# agent-cid (Rust) — Architecture
## Goal
Port the `agent-cid` v1.0 spec ([SPEC.md](../SPEC.md)) to idiomatic Rust while keeping every byte that goes on the wire — CIDv1 strings, JCS-canonical manifest bytes, Ed25519 signatures — byte-identical with the TypeScript reference. Pass the same C1–C5 conformance vectors.
## Module map
| `src/<file>` | TS counterpart | Role |
| --- | --- | --- |
| `build.rs` | `src/build.ts` | Compute CID, fill manifest, collect Ed25519 signatures over JCS-canonical bytes. |
| `verify.rs` | `src/verify.ts` | Schema check, size check, CID check, signature verification, retention enforcement; per-resolver pubkey cache; `verify_chain` for `parent_cid` traversal. |
| `canonical.rs` | `src/canonical.ts` | RFC 8785 JCS encoding wrapper around `serde_jcs`. |
| `cid.rs` | `src/cid.ts` | CIDv1 with raw codec + multihash sha-256, base32-lower string form. |
| `did.rs` | `src/did.ts` | `did:key` codec for Ed25519; `did:web → URL` derivation; DID-doc Ed25519 lookup. |
| `did_web.rs` | `src/did-web.ts` | HTTPS-only fetch with 64 KiB cap and 5 s timeout; default resolver for `did:web`. |
| `sign.rs` | `src/sign.ts` | Ed25519 sign + verify, base64 codec. |
| `types.rs` | `src/types.ts` | Public types — `Manifest` (alias for `serde_json::Value`), `BuildOpts`, `VerifyOptions`, `VerifyResult`, `SignerInput`, `DidResolver`, `SignFn`. |
| `error.rs` | (split from `verify.ts`) | `thiserror` error enum for fail paths. |
## Dependency choices
| Concern | Crate | Rationale |
| --- | --- | --- |
| Ed25519 sign / verify | [`ed25519-dalek`](https://crates.io/crates/ed25519-dalek) | Pure-Rust, audited; no native build deps. |
| JCS (RFC 8785) | [`serde_jcs`](https://crates.io/crates/serde_jcs) | Direct RFC 8785 implementation atop serde. See the precision note below. |
| Multihash / CID | inline | CIDv1 + raw codec + sha-256 + base32-lower is ~40 lines. `cid` + `multihash` together would add several crates worth of types for one constant codec. |
| SHA-256 | [`sha2`](https://crates.io/crates/sha2) | RustCrypto standard. |
| Base58 | [`bs58`](https://crates.io/crates/bs58) | Tiny, used by `did:key` multibase. |
| Base32 / base64 | [`data-encoding`](https://crates.io/crates/data-encoding) + [`base64`](https://crates.io/crates/base64) | base32-lower for CID, base64 for signatures. |
| HTTP client | [`reqwest`](https://crates.io/crates/reqwest) (rustls) | Async, `rustls-tls`, supports response-body size cap + timeout. |
| Async runtime | [`tokio`](https://crates.io/crates/tokio) | The reqwest + future story is simplest under tokio; we don't expose a runtime. |
## Byte-determinism invariants
- **CIDv1 string** — base32-lower, raw codec (`0x55`), multihash sha-256 of the body. Output of `bytes_to_cid` must equal the TS output for the same body.

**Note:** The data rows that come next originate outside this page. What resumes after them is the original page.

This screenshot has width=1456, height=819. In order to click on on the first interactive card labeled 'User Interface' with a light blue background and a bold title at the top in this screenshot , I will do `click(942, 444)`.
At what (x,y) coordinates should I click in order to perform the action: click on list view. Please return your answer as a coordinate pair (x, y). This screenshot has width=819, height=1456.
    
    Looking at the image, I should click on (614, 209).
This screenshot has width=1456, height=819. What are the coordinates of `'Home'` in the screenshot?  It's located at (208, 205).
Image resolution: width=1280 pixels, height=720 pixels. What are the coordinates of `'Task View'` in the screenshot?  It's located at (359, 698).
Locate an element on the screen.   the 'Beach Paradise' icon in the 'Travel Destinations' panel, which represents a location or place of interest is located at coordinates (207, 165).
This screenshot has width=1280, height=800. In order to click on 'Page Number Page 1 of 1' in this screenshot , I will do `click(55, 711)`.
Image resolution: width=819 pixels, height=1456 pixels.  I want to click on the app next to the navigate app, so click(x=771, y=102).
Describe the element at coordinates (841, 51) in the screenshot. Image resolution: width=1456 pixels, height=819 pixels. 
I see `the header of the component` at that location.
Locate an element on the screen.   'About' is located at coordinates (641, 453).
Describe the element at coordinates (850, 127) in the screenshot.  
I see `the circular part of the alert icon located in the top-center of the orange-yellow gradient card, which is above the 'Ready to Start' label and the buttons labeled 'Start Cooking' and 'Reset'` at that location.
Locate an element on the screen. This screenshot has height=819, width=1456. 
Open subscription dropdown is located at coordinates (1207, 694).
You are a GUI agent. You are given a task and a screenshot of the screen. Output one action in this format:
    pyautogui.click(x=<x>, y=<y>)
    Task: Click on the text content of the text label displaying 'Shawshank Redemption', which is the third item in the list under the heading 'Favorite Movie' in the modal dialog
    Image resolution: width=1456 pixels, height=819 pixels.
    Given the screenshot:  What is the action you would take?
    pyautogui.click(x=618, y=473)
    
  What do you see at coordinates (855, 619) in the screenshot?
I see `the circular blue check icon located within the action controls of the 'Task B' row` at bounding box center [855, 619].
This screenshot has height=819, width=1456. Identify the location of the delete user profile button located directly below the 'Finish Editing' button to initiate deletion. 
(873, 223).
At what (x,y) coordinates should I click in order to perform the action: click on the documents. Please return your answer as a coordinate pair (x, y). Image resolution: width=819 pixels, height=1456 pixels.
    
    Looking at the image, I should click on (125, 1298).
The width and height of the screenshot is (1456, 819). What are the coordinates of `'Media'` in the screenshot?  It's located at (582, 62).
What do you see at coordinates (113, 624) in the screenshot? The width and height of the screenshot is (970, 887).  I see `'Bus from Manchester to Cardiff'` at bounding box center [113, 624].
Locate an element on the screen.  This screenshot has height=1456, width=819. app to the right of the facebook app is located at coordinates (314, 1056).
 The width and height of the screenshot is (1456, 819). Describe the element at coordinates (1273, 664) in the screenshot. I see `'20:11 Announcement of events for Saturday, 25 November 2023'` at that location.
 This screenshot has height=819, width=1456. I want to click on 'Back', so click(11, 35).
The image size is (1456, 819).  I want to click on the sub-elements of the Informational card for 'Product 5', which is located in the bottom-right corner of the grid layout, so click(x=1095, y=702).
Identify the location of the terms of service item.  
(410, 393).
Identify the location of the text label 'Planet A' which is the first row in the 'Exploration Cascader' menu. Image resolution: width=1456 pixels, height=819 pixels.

- **Canonical manifest bytes** — JCS-canonical JSON of the manifest with `sigs` removed. This is what signatures cover. Sort order, escaping, and number formatting follow RFC 8785.
- **Signature bytes** — Ed25519 over the canonical bytes; base64-encoded for transport. No domain separation, no prefix.
### JCS precision note
`serde_jcs` preserves `u64`/`i64` integers above 2^53. RFC 8785 requires all JSON numbers to be formatted via ECMA-262 ToString of `f64`, so integers beyond the safe-integer range lose precision in the canonical form. `agent-cid` manifests don't currently use integers in that range (`size` is bytes, `created_at` is a string), so a normalize pass isn't required here — but the same approach used in [`agent-scroll-rs/src/canonical.rs`](https://github.com/p-vbordei/agent-scroll-rs/blob/main/src/canonical.rs) is the documented fallback if the schema ever grows a numeric field that could exceed it.
## Testing strategy
- **Conformance** (`tests/conformance.rs`) — single `all_vectors_pass` test runs every JSON file under `vectors/`, dispatched by `kind` (`roundtrip`, `tampered_body`, `parent_chain`, `canonical`, `did_web_roundtrip`). Vectors are copied verbatim from the TS reference.
- **Planned cross-impl byte equality** — a CI job that runs the TS, Python, and Rust ports against shared vectors and diffs canonical-bytes + CID + signature output. Tracked as future work; the per-port suites already catch divergence in practice because vectors fix the expected CID.
Any wire-format change must be proposed in the TS reference first and the vectors regenerated there. The ports follow.